Thabo Bester est en train de définir la section à sécurité maximale d'une prison de Pretoria. Un terme qui n'impressionne plus personne en Afrique du Sud, où les billets de banque ouvrent plus facilement les portes d'un pénitencier qu'une scie. C'est de cette même prison qu'est embellie en 2006 la série violeur Ananias Mathe. On raconte qu'il s'est enduit de vaseline pour se glisser par un trou de sa cellule. En effet, il a proposé 4 000 euros à un gardien. Pour s'évader de prison, on n'a pas besoin d'embarquement alors qu'il suffit de graisser la patte d'un gardien.


Une série en cinq épisodes :

2 – A Abidjan, game over pour les « amoureux du mal »

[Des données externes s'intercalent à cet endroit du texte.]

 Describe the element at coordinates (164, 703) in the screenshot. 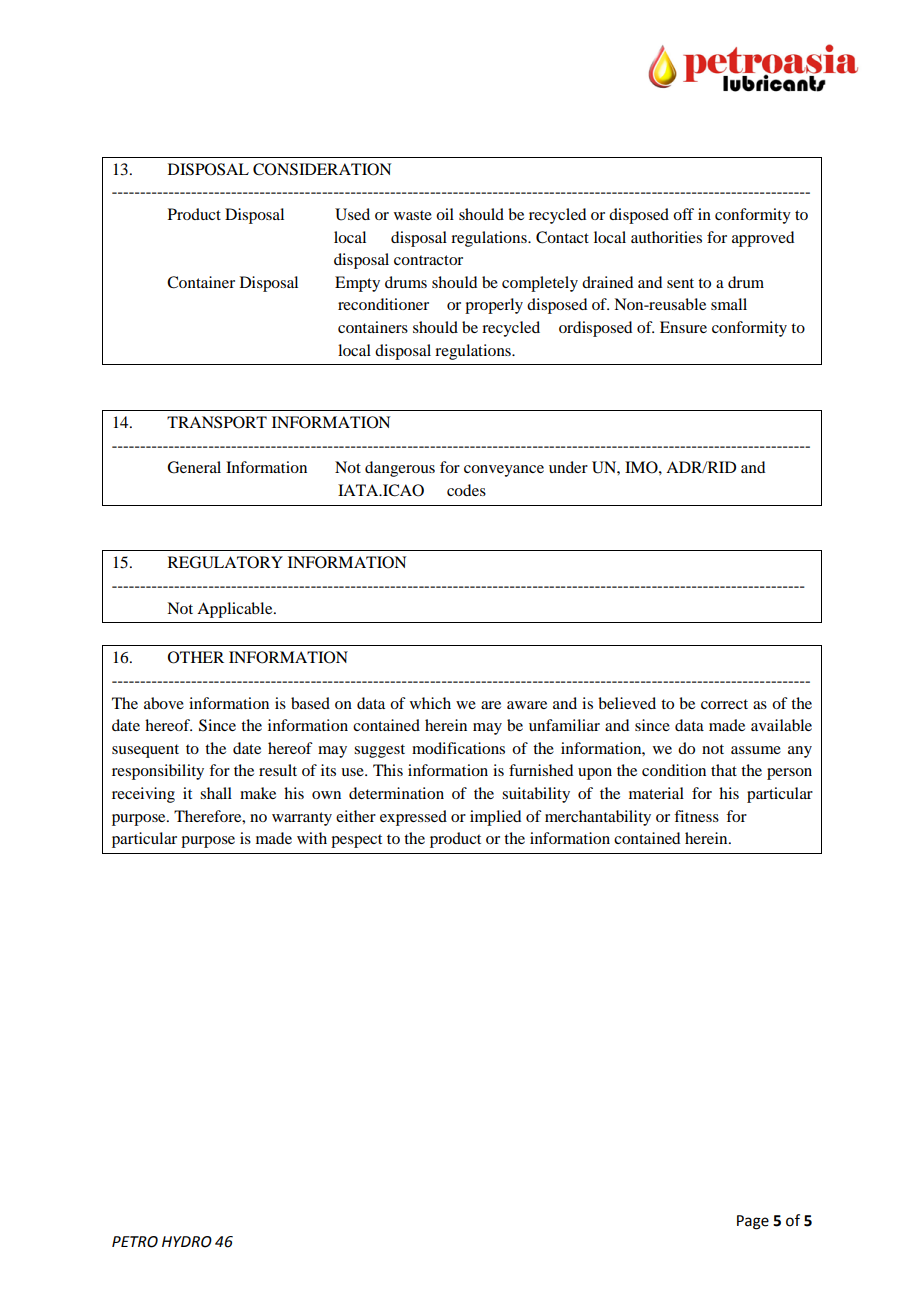

I see `above` at that location.
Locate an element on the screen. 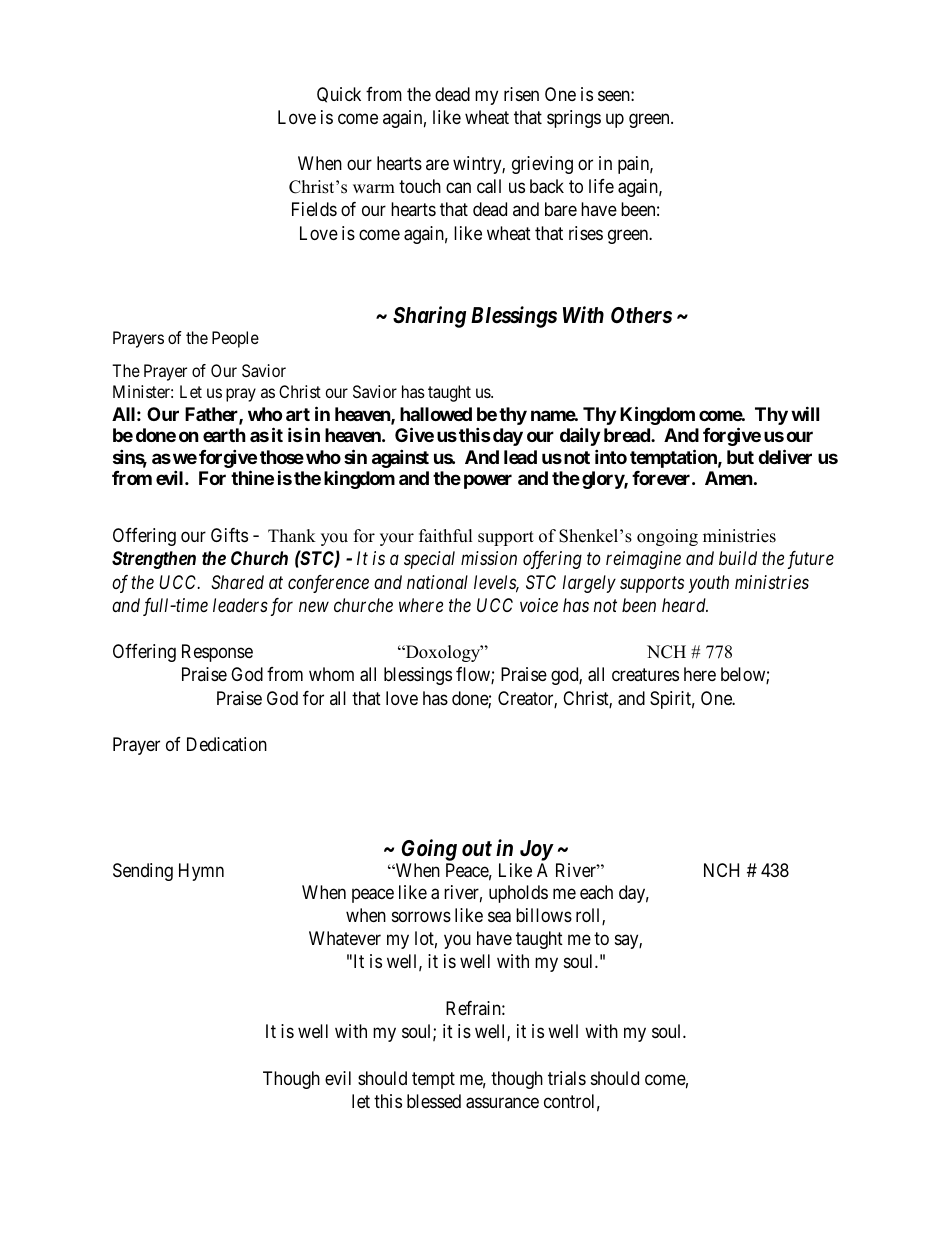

3 – Le Kenya découvre le terrible massacre de Shakahola

4 – Boy Djinné, évasion de prison sénégalaise

5 – Au Mali, lorsqu’un tueur en série était secouer Fana

Yann Amoussou
Yann Amoussouhttps://afroapaixonados.com
Né au Bénin, Yann AMOUSSOU a apporté avec lui une grande richesse culturelle à son arrivée au Brésil en 2015. Diplômé en Relations Internationales de l'Université de Brasilia, il a fondé des entreprises telles que RoupasAfricanas.com et TecidosAfricanos.com, en plus de coordonner le volontariat projet « L'Afrique à l'école ». A 27 ans, Yann est passionné de panafricanisme et depuis tout petit il rêve de devenir président du Bénin. Sa quête constante d'approfondir la connaissance des cultures africaines l'a amené à créer la chaîne d'information AfroApaixonados.